Complete step by step answer:
We are given the equation one asymptote as
\[x+2y-5=0\]
We know that the asymptotes of rectangular hyperbolas are always perpendicular. We know that the equation of line perpendicular to $ ax+by+c=0 $ is given by $ bx-ay+{{c}_{2}}=0 $ where $ c,{{c}_{2}} $ are constant terms. So the equation of the other asymptote is the equation of line perpendicular to given asymptote $ x+2y-5=0 $ which is
\[\begin{align}
  & 2\cdot x-1\cdot y+{{c}_{2}}=0 \\
 & \Rightarrow 2x-y+{{c}_{2}}=0 \\
\end{align}\]
So we multiply respective sides of the equations of asymptotes and find the equation of rectangular hyperbola as
\[\left( x+2y-5 \right)\left( 2x-y+{{c}_{2}} \right)=k.........\left( 1 \right)\]

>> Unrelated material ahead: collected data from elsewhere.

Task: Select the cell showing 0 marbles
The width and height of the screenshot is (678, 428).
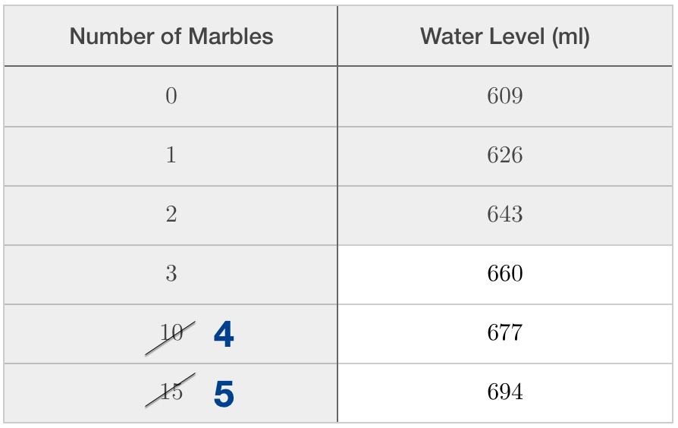Action: (171, 96)
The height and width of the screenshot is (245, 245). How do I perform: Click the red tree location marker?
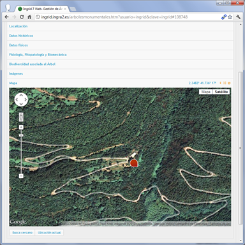(x=134, y=163)
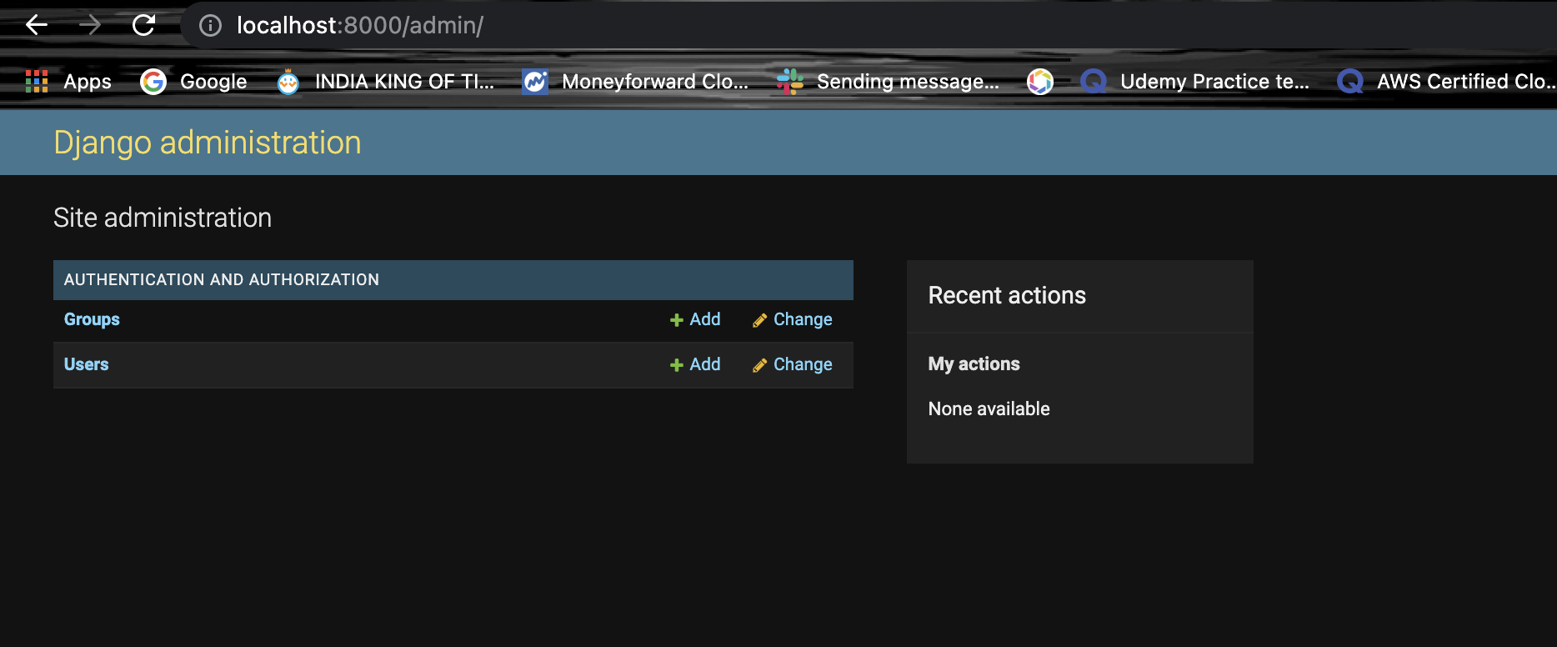Viewport: 1557px width, 647px height.
Task: Open the Moneyforward Clo... bookmark
Action: coord(635,82)
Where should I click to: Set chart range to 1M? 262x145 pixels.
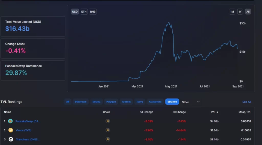pyautogui.click(x=232, y=12)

 Here $ k $ is a real constant. We are also given in the question that the rectangular hyperbola passes through the points $ \left( 6,0 \right) $ and $ \left( -3,0 \right) $ . So these points will satisfy the equation of rectangular hyperbola. We put $ \left( 6,0 \right) $ in equation of hyperbola and have;
\[\begin{align}
  & \left( 6+2\cdot 0-5 \right)\left( 2\cdot 6-0+{{c}_{2}} \right)=k \\
 & \Rightarrow 1\left( 12+{{c}_{2}} \right)=k \\
 & \Rightarrow 12+{{c}_{2}}=k.......\left( 2 \right) \\
\end{align}\]
We put $ \left( -3,0 \right) $ in equation of rectangular hyperbola (1) and have;
 \[\begin{align}
  & \left( -3+2\cdot 0-5 \right)\left( 2\left( -3 \right)-0+{{c}_{2}} \right)=k \\
 & \Rightarrow -8\left( -6+{{c}_{2}} \right)=k \\
 & \Rightarrow 48-8{{c}_{2}}=k.......\left( 3 \right) \\
\end{align}\]
We subtract respective sides of equation (3) from equation (2) to have;
\[\begin{align}
  & -36+9{{c}_{2}}=0 \\
 & \Rightarrow {{c}_{2}}=\dfrac{36}{9}=4 \\
\end{align}\]
We put $ {{c}_{2}} $ in equation (2) to have;
\[\begin{align}
  & 12+4=k \\
 & \Rightarrow k=16 \\
\end{align}\]
We put $ {{c}_{2}}=4,k=16 $ in equation (1) and find required equation of rectangular hyperbola
\[\left( x+2y-5 \right)\left( 2x-y+4 \right)=16\]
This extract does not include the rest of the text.